• [Material for this task]
───
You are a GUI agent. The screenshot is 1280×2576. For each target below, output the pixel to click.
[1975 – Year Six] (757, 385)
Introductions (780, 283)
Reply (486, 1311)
───
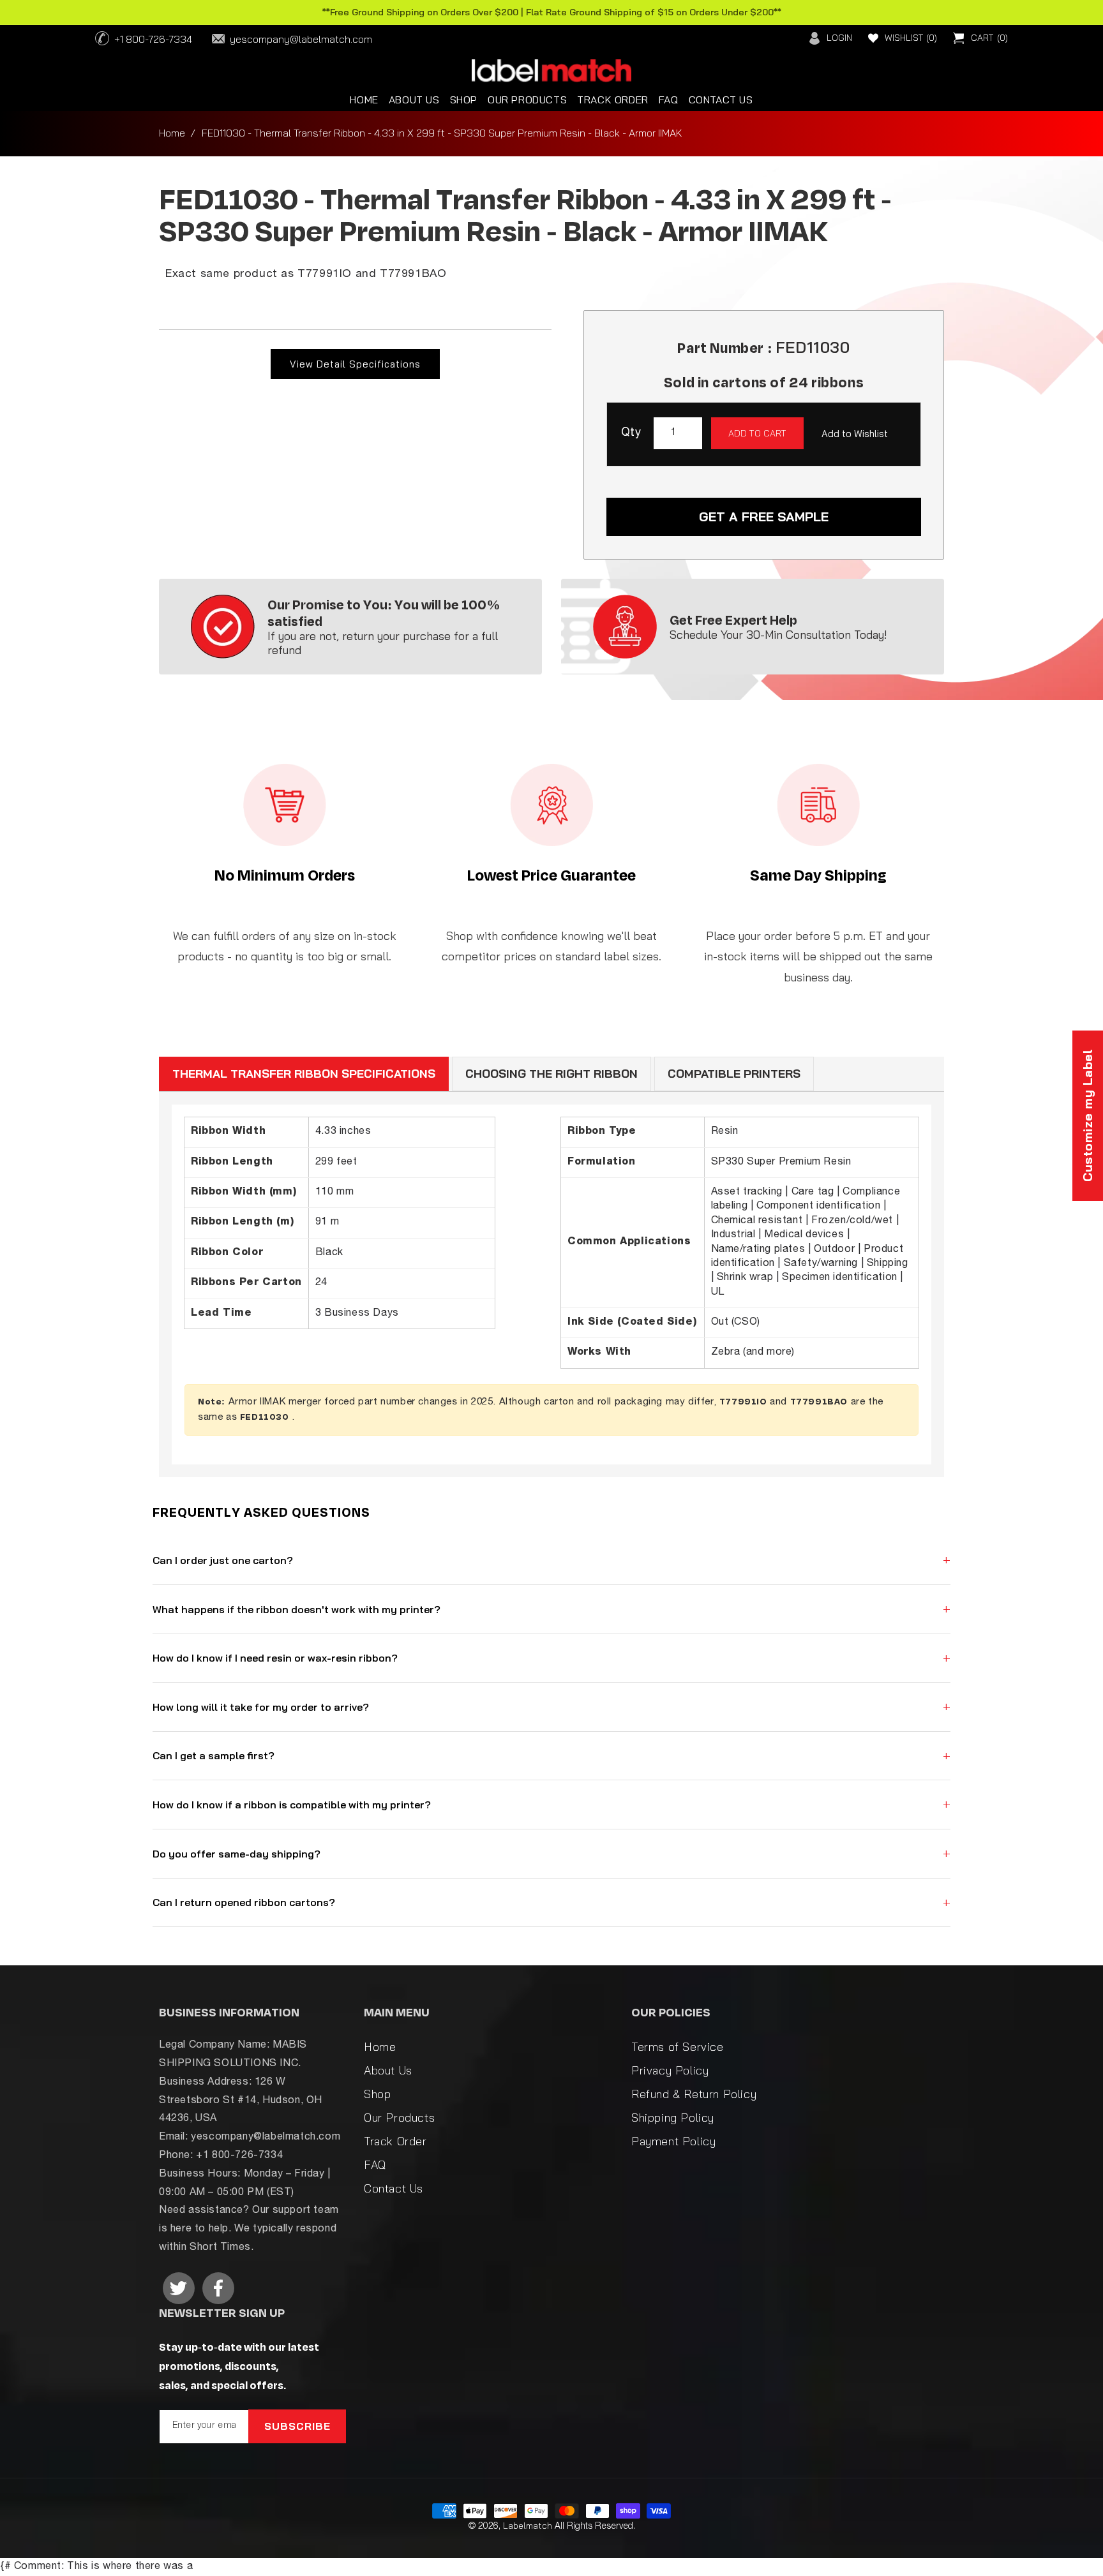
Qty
───
• [Your goal] Among the entries above, copy exactly only the lines starting with the one containing "You are a GUI" and going through the one containing "Reply (486, 1311)", both ends included.

• [Solution]
You are a GUI agent. The screenshot is 1280×2576. For each target below, output the pixel to click.
[1975 – Year Six] (757, 385)
Introductions (780, 283)
Reply (486, 1311)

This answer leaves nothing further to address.